_Page extract:_
/---

Ukrainian law enforcement authorities on Monday disclosed the arrest of a hacker responsible for the creation and management of a "powerful botnet" consisting of over 100,000 enslaved devices that was used to carry out distributed denial-of-service (DDoS) and spam attacks on behalf of paid customers.
The unnamed individual, from the Ivano-Frankivsk region of the country, is also said to have leveraged the automated network to detect vulnerabilities in websites and break into them as well as stage brute-force attacks in order to guess email passwords. The Ukrainian police agency said it conducted a raid of the suspect's residence and seized their computer equipment as evidence of illegal activity.
"He looked for customers on the closed forums and Telegram chats and payments were made via blocked electronic payment systems," the Security Service of Ukraine (SSU) said in a press statement. The payments were facilitated via WebMoney, a Russian money transfer platform banned in Ukraine.
But in what appears to be a trivial opsec error, the actor registered the WebMoney account with his legitimate address, thus allowing the officials to zero in on his whereabouts.
The development comes weeks after Russian cybersecurity firm Rostelecom-Solar, a subsidiary of the telecom operator Rostelecom, disclosed late last month that it had sinkholed a portion of the Mēris DDoS botnet that's known to have co-opted an estimated 250,000 hosts into its mesh.
By intercepting and analyzing the commands used to control infected devices, the company said it was able to "detect 45,000 network devices, identify their geographic location and isolate them from the botnet." Over 20% of the devices attacked are located in Brazil, followed by Ukraine, Indonesia, Poland, and India.

\---

(Dataset items)
/---

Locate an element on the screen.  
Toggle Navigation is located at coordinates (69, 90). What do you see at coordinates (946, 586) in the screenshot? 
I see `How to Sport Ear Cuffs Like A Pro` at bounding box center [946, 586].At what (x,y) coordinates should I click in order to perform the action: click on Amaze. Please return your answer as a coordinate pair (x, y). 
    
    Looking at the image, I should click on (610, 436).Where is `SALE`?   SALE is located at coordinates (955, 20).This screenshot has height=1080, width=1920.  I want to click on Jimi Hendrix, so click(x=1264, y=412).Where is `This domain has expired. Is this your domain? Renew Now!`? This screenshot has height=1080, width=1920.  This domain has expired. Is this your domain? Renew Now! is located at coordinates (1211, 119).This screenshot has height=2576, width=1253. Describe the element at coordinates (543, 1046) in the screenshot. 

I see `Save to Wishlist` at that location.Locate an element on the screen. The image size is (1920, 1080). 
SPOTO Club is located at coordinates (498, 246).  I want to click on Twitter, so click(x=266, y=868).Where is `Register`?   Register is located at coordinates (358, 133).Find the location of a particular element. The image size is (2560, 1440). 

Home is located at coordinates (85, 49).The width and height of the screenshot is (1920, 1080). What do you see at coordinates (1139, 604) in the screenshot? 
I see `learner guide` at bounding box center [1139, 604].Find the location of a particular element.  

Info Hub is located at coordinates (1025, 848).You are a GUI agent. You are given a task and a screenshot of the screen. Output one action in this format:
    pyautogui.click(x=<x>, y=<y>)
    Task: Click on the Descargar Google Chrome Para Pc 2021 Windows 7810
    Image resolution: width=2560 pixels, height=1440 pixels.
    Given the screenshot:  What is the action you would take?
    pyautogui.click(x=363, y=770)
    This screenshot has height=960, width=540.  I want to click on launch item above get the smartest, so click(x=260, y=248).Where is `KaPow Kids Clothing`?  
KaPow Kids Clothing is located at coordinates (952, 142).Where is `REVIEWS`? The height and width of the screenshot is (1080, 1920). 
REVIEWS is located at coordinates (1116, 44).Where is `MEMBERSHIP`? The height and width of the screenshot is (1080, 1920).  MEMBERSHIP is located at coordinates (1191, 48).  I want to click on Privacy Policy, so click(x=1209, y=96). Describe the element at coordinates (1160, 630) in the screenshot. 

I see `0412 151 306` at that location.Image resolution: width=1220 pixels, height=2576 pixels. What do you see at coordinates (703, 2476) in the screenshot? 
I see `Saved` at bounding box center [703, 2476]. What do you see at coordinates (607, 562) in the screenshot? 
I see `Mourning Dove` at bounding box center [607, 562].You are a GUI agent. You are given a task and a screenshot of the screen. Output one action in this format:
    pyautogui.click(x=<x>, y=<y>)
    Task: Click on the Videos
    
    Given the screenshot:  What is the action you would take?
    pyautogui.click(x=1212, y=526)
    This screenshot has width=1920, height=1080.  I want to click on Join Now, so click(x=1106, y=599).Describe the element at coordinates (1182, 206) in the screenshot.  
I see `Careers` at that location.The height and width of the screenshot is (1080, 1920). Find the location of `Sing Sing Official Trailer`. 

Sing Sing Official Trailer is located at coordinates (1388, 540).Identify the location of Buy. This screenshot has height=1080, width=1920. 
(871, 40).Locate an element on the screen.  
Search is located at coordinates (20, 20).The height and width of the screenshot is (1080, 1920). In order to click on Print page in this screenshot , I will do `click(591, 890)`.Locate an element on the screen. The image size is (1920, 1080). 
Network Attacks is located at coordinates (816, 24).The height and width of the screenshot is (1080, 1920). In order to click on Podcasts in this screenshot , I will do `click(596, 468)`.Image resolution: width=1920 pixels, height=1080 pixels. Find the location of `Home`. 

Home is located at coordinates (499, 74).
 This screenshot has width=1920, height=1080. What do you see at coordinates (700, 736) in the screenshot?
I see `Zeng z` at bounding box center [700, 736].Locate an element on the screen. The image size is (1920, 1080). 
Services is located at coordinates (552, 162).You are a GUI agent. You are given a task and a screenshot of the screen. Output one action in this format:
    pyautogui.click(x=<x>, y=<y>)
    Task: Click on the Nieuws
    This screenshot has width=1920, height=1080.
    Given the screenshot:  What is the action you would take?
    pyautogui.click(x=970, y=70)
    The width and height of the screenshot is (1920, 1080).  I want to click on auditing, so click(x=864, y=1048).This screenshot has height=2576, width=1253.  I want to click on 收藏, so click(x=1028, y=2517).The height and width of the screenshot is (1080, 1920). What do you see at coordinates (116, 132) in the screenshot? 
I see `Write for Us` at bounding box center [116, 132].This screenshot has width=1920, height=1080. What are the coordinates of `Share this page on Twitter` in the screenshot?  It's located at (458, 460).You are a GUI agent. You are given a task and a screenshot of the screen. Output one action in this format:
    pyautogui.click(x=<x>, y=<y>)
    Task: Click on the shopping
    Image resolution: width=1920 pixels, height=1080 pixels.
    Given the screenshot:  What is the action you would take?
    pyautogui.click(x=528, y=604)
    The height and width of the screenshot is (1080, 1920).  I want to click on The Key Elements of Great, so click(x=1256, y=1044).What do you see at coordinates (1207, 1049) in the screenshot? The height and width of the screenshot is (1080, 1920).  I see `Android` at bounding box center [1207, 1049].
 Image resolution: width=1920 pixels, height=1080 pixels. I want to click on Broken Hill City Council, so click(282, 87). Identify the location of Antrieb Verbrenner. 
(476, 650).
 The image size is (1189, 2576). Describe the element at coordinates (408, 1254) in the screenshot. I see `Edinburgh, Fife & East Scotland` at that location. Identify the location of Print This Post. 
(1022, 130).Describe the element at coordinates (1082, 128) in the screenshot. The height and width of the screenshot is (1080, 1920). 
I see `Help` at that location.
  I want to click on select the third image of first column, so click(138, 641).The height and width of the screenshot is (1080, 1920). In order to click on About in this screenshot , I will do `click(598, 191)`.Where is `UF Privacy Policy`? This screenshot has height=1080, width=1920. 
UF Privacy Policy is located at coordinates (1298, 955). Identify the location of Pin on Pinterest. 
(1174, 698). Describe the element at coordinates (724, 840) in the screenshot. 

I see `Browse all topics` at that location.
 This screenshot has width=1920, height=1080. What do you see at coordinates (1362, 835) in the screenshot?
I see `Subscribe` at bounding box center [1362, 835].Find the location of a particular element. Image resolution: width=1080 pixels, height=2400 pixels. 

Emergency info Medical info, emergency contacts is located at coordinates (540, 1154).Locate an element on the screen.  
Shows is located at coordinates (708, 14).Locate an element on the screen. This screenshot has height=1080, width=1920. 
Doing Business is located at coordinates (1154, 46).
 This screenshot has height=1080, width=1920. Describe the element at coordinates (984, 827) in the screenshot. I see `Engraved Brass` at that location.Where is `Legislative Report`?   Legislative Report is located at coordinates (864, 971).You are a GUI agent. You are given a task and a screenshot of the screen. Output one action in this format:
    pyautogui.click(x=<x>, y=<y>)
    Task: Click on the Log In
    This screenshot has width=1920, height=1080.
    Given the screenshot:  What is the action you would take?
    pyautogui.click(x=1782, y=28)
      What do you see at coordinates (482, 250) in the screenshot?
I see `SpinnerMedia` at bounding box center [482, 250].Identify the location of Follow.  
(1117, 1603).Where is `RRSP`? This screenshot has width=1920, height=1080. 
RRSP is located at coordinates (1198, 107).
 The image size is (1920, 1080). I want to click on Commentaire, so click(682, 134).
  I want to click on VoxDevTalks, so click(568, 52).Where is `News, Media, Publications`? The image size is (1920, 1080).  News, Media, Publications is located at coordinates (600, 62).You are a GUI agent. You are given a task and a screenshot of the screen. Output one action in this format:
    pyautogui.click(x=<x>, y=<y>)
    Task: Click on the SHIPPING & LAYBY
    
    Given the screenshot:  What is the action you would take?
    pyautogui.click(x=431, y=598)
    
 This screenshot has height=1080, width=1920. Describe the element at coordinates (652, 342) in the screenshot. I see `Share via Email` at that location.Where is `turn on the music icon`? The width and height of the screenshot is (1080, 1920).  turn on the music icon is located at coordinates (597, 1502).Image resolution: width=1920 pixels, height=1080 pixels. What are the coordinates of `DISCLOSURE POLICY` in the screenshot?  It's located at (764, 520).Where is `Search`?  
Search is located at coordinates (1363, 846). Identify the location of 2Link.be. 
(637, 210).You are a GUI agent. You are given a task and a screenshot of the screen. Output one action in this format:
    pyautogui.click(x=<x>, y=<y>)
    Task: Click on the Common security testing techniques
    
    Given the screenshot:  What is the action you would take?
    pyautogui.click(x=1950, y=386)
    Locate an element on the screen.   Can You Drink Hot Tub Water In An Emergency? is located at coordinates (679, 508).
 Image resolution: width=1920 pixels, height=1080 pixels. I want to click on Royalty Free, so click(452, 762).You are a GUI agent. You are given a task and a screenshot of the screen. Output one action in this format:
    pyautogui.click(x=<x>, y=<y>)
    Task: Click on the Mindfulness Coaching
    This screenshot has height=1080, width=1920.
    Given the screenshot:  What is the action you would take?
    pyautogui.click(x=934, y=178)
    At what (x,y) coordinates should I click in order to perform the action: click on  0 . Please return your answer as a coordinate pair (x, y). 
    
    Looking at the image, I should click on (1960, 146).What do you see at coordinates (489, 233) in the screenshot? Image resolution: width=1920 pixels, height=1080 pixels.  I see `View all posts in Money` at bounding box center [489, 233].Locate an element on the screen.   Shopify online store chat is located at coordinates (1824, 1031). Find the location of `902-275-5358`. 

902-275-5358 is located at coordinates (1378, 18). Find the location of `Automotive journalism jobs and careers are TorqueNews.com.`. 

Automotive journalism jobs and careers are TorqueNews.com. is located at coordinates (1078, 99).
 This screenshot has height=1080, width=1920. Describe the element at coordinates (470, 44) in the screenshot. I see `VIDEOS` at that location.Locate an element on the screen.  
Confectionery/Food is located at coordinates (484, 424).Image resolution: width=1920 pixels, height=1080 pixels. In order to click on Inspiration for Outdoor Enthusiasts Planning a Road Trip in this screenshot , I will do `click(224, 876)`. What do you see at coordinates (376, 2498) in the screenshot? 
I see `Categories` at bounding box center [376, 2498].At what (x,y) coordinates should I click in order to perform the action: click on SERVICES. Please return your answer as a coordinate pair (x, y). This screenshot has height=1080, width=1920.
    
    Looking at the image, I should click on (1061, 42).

\---

_Assignment:_
Write out the passage of the article above on the Ukrainian botnet arrest that starts at the words "Ukrainian law enforcement" and stops after the words "of paid customers.".

_Expected answer:_
Ukrainian law enforcement authorities on Monday disclosed the arrest of a hacker responsible for the creation and management of a "powerful botnet" consisting of over 100,000 enslaved devices that was used to carry out distributed denial-of-service (DDoS) and spam attacks on behalf of paid customers.